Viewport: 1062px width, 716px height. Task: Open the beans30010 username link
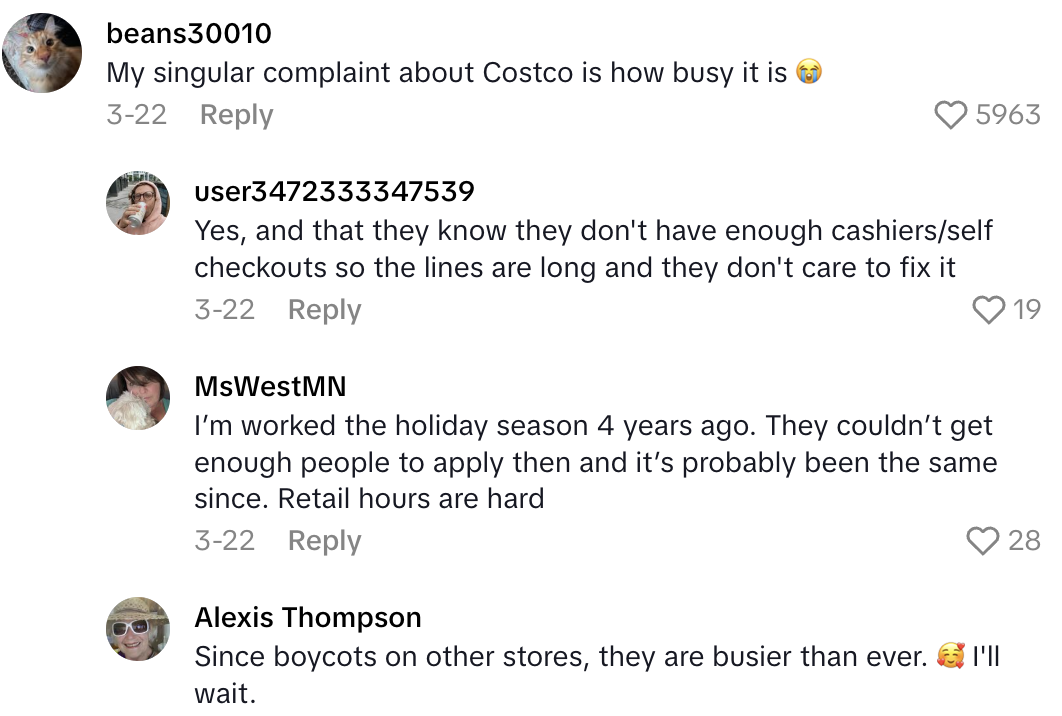(x=189, y=33)
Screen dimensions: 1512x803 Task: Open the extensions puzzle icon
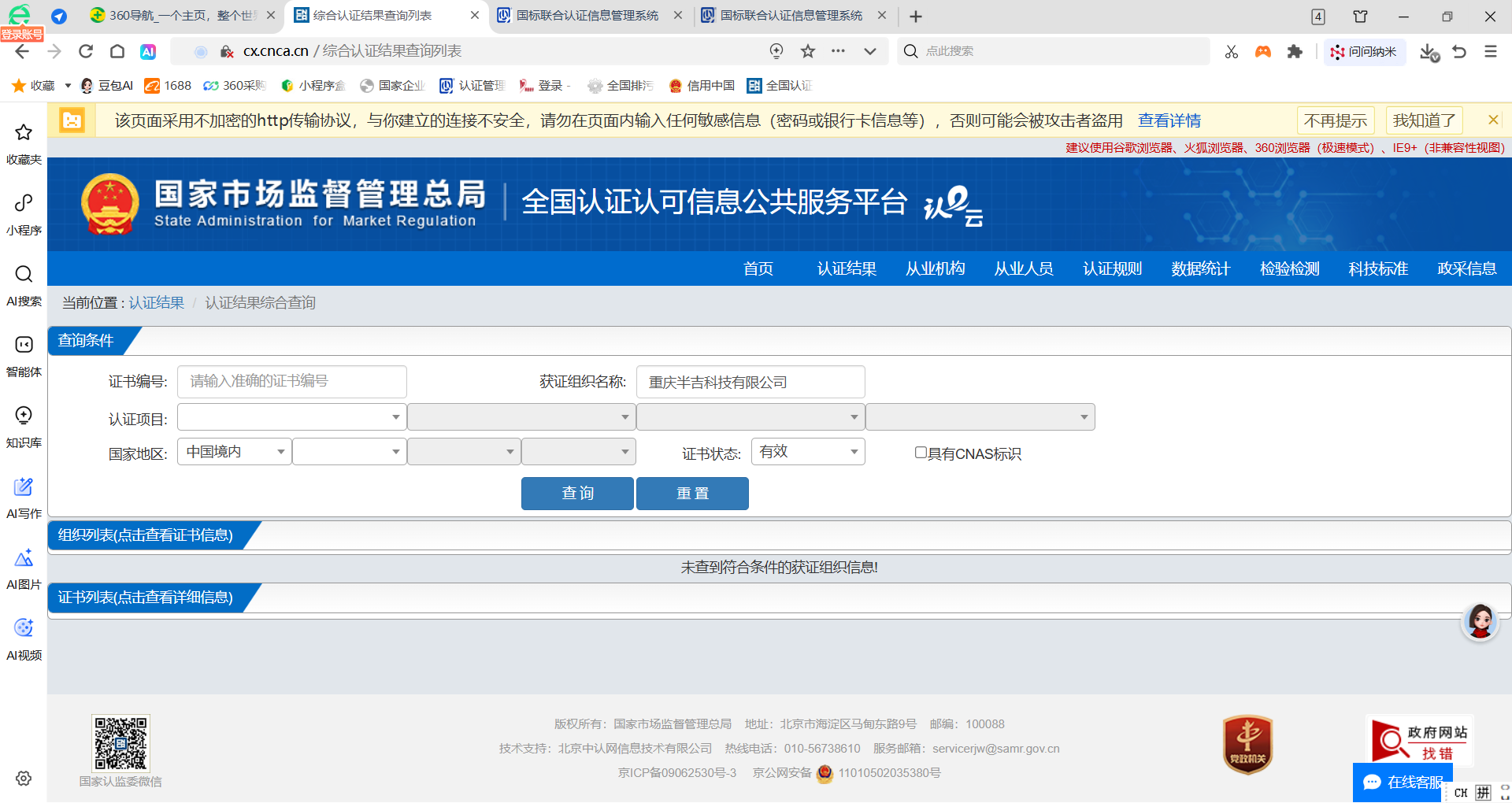1295,51

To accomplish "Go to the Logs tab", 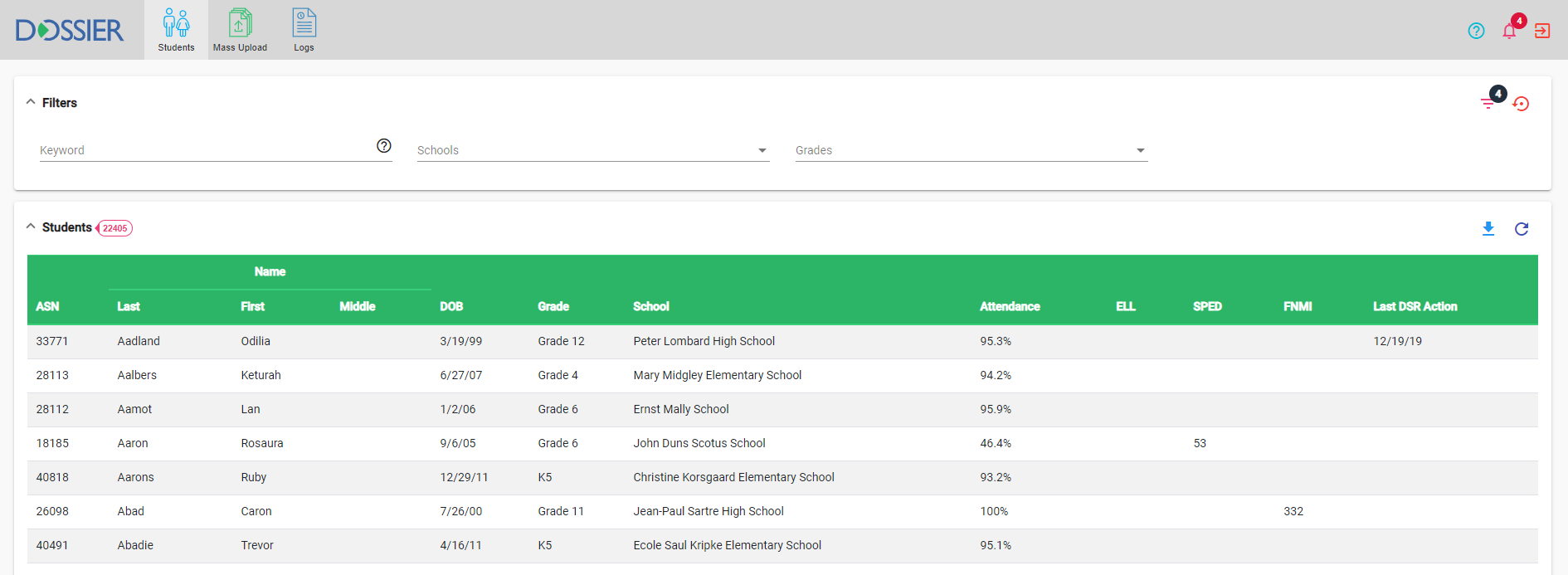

**YOUR GOAL:** When repeating the material above, keep every line exact and drop all pictures.

**RESPONSE FOR THIS EXERCISE:**
Viewport: 1062px width, 716px height. Task: Open the beans30010 username link
(x=189, y=33)
Screen dimensions: 1512x803 Task: Open the extensions puzzle icon
1295,51

To accomplish "Go to the Logs tab", 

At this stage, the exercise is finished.